NSW Premier Gladys Berejiklian has encouraged parents to keep their children at home but insisted schools would remain open for those who wished to attend.
"In relation to schools, I want to stress that schools will remain open. However, for practical reasons, we'll be encouraging parents to keep their children at home to ensure there is one single unit of teaching," Berejiklian said on Monday morning.
"The parents who are workers and have no option to stay home, schools are safe to attend. No child will be turned away from school. Online learning will take place until the holidays take place in three weeks' time".
However, the statement has confused educators and parents, with some calling for further clarity.

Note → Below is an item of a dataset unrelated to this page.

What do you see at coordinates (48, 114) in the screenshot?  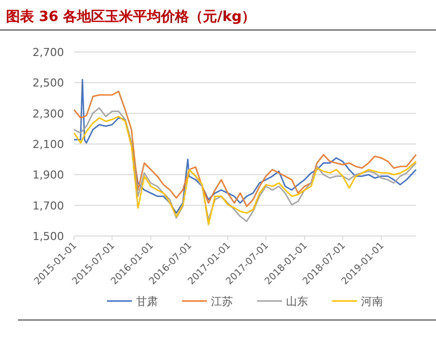 I see `y-tick-label: 2,300` at bounding box center [48, 114]. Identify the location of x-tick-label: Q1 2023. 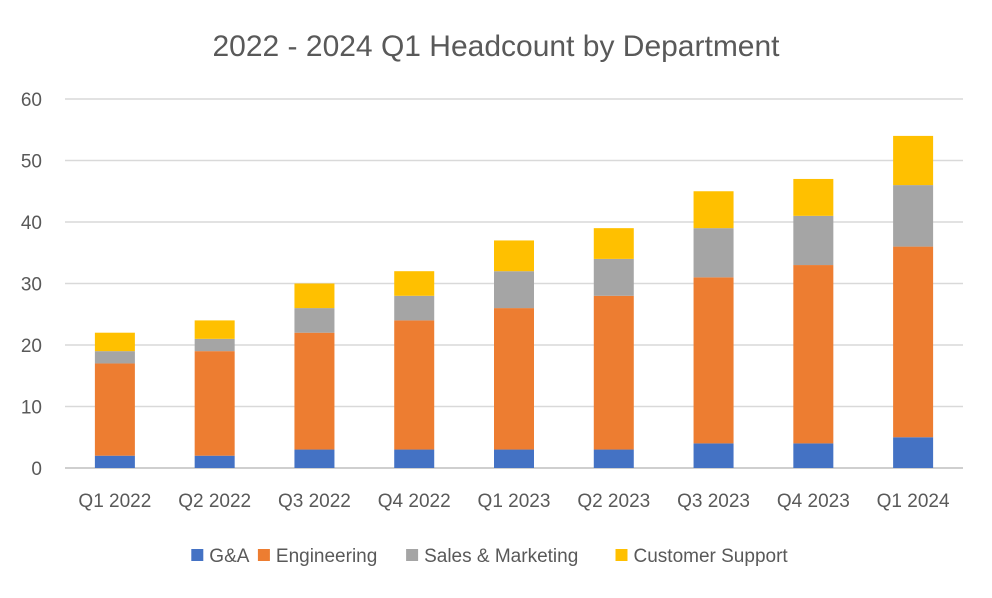
(514, 502).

‘A moral dilemma for parents’
NSW Teachers Federation president, Angelo Gavrielatos, said Berejiklian has "failed to provide any reassurance for public school teachers and principals".

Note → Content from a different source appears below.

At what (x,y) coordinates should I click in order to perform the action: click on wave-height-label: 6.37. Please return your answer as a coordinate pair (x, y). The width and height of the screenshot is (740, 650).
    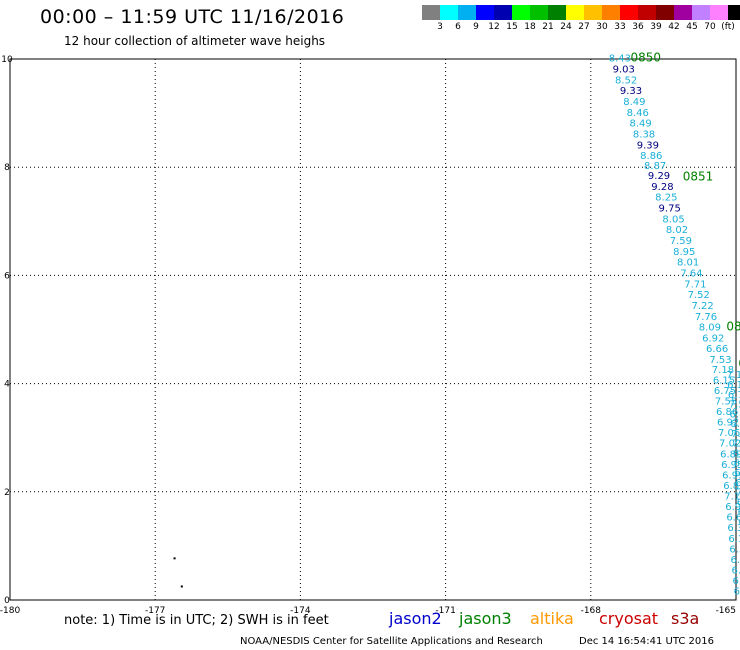
    Looking at the image, I should click on (737, 592).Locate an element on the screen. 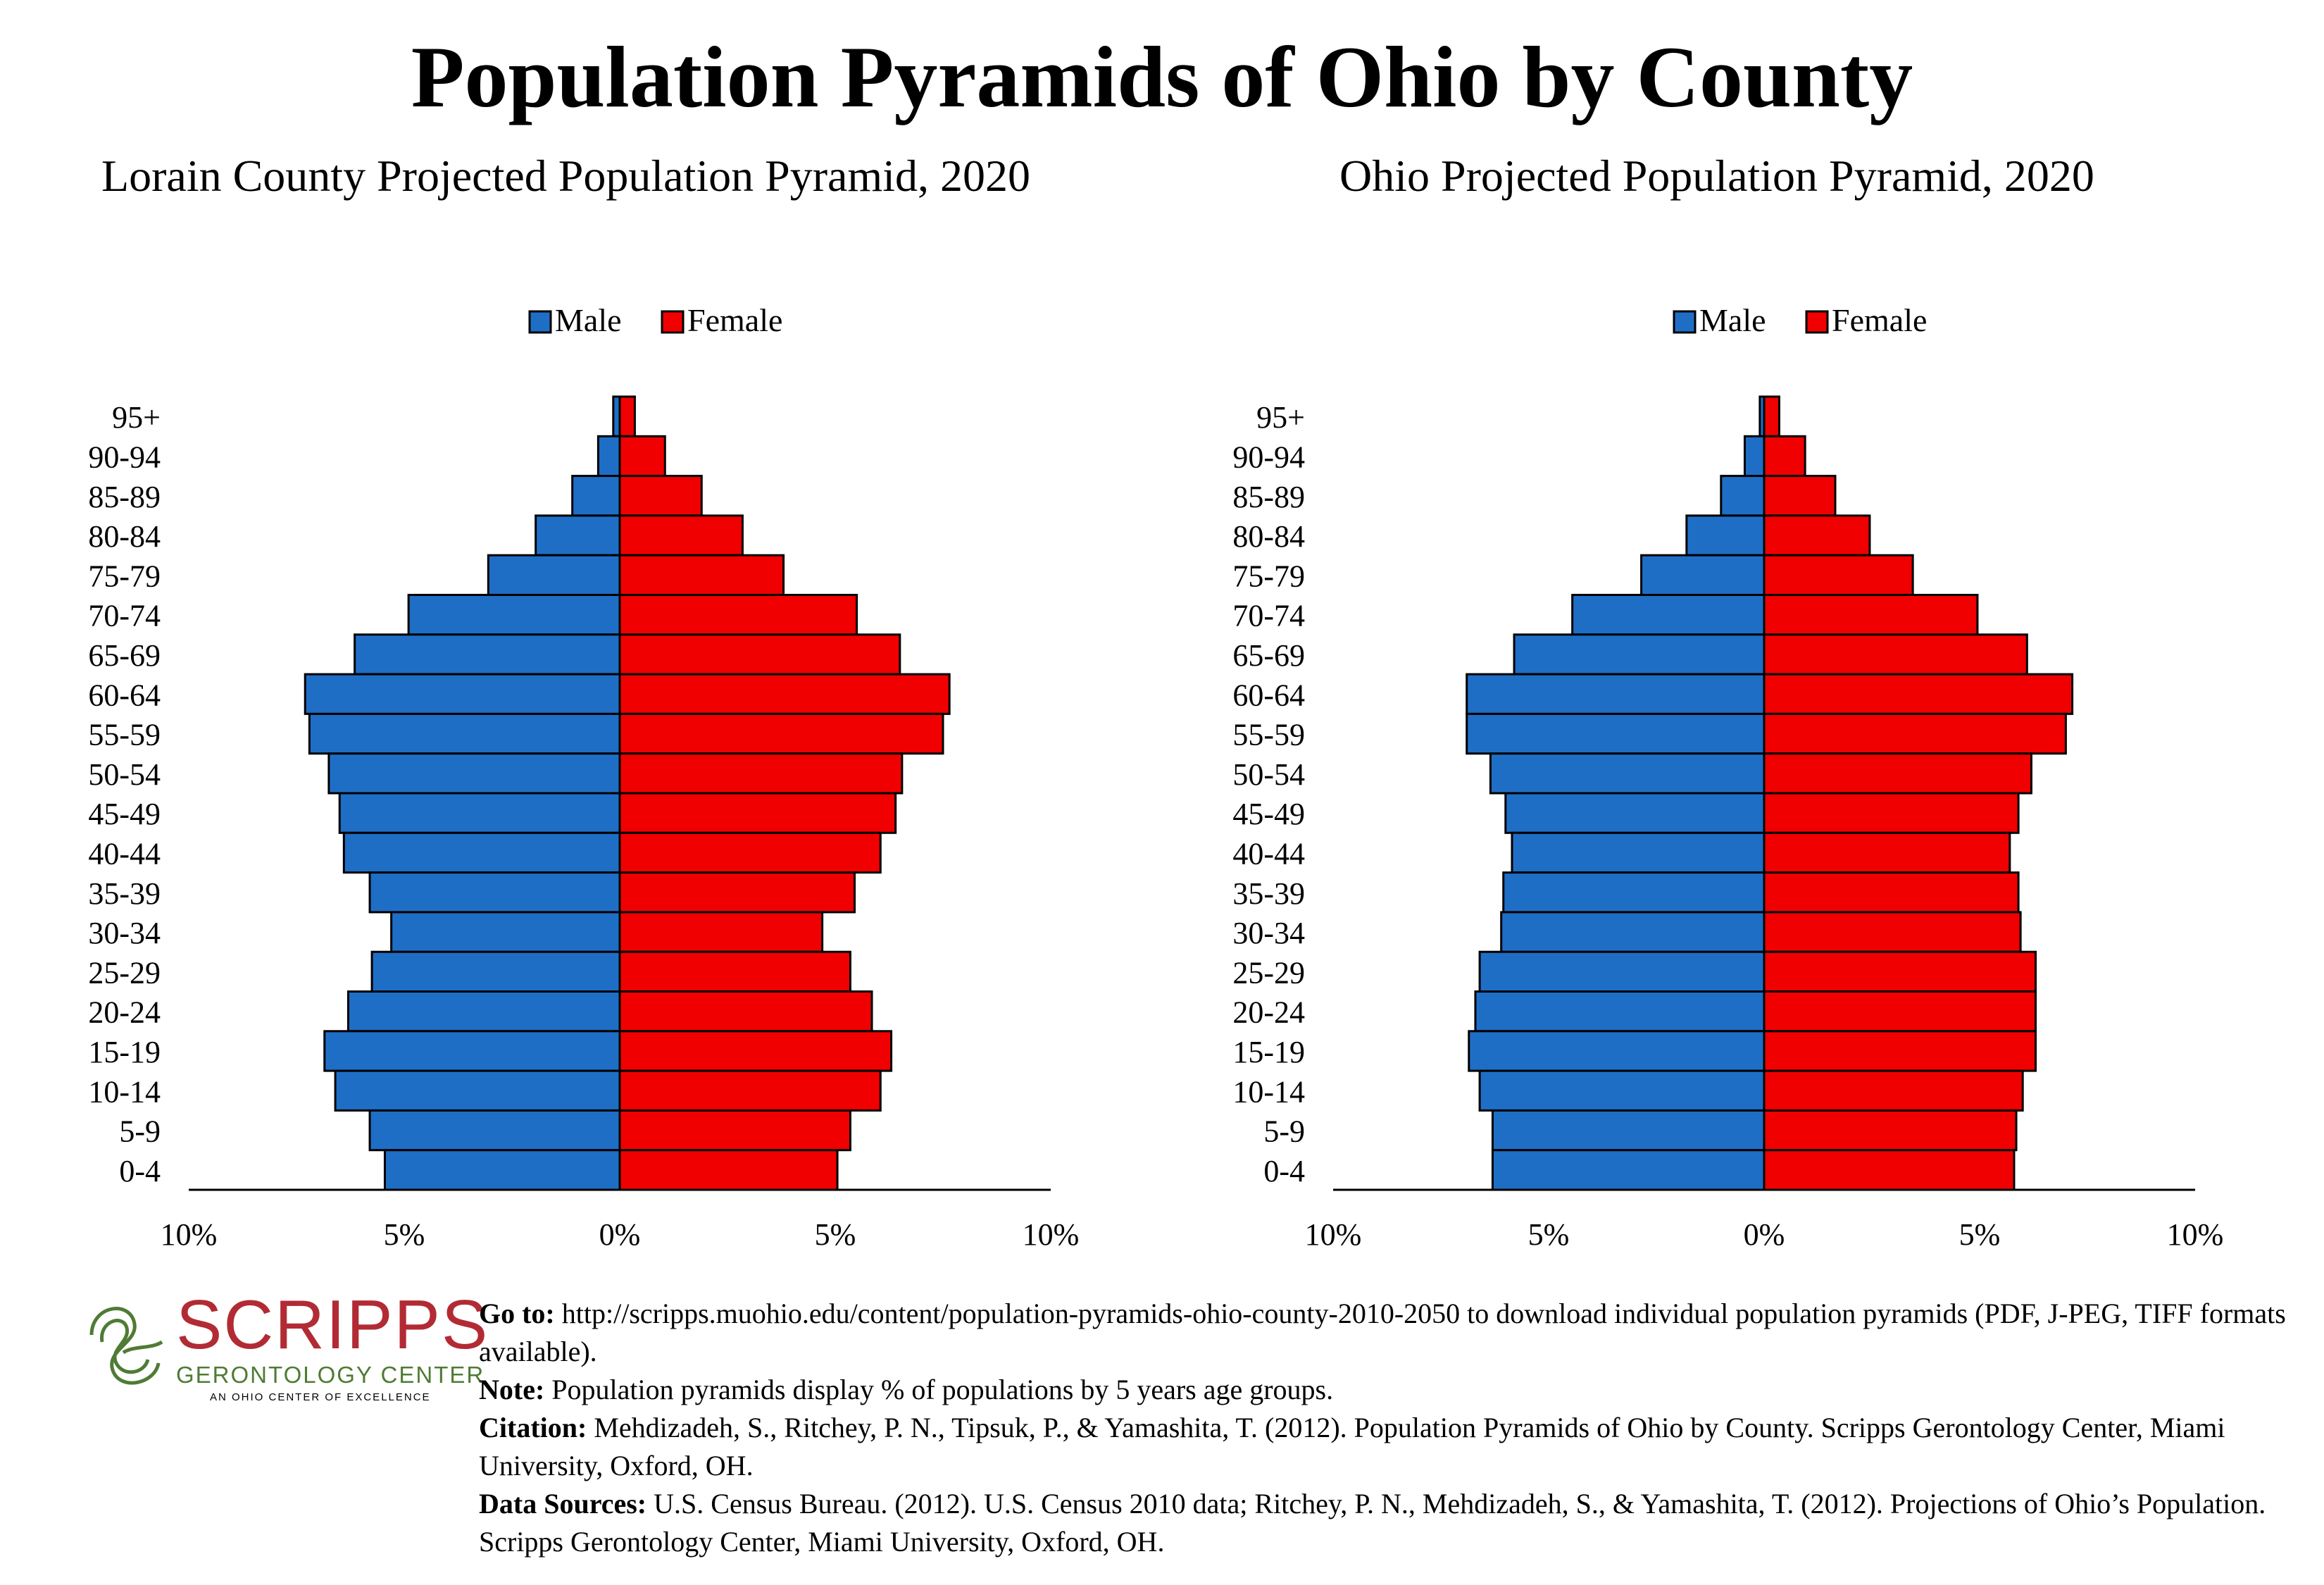 The image size is (2324, 1585). age-label-25-29: 25-29 is located at coordinates (125, 973).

"Encouraging parents and caregivers to choose whether their children attend school or not fails to offer any assurances or provide any certainty," he said.
"The Premier has created a moral dilemma for parents".

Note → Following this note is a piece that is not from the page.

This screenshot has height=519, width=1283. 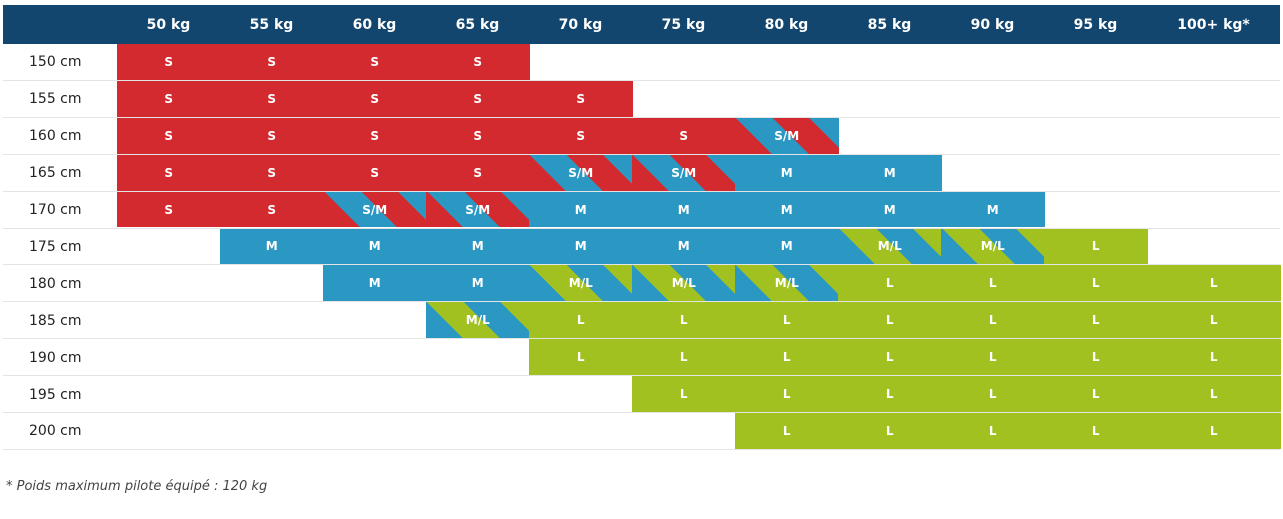 I want to click on row-label: 170 cm, so click(x=56, y=210).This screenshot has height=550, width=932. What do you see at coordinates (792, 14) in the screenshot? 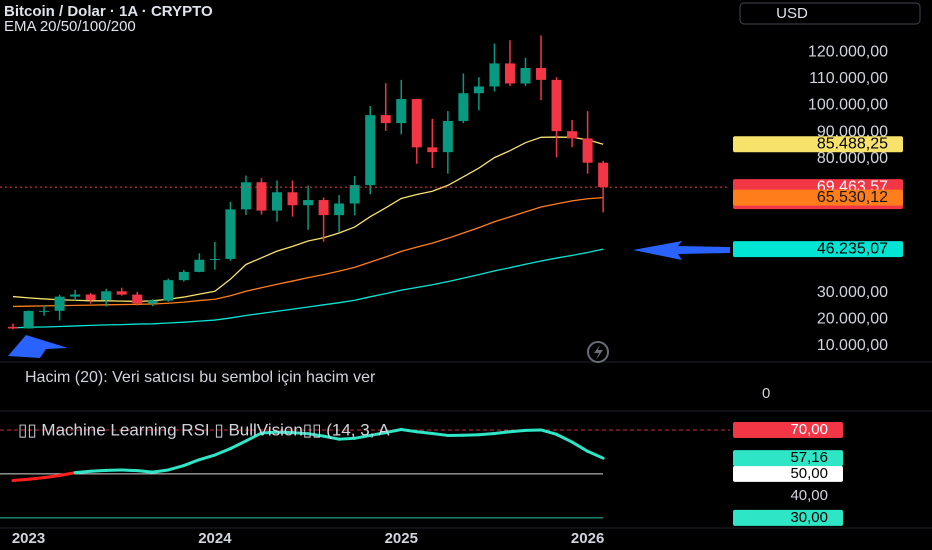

Dr David Roy from the University of Newcastle, who works closely with governments and disability advocacy groups, said the NSW Premier’s stance on schools is “confusing”.
“Teachers need to keep teaching in reduced classes, [potentially] whilst supporting online learning. The term ‘one unit’ teaching demonstrates a complete misunderstanding of how classroom teaching works in relation to face-to-face and online delivery,” Roy told The Educator.
He said the Scandinavian model of having skeleton staff for emergency workers families only is a better system.
“By not having a blanket shut down, it sends the wrong message to the community – where potentially many families will send their children to school to protect their economic needs rather than community health,” Roy said.
“We need to close the schools now to flatten the curve and also to protect teaching and school staff and their families”.
Roy said governments and communities also need to heed the new data coming from other countries that children and young people can get seriously ill from the virus and do transmit it.
There have now been more than 1,500 confirmed COVID-19 cases in Australia, including 633 in NSW.
Around the world, 329,000 people have been infected and more than 14,300 have died since the first death was reported in Wuhan, China on 9 January.
On Sunday evening, Prime Minister Scott Morrison announced strict new social distancing measures and said all non-essential venues would be closed down from midday on Monday.
Supermarkets, petrol stations, pharmacies, convenience stores, freight and logistics, and home delivery will be among the many services that remain open.
Bars, pubs, restaurants, hotels, cafes, gyms, cinemas, places of worship, and indoor sporting venues are now closed. Interstate holidays have also effectively been banned.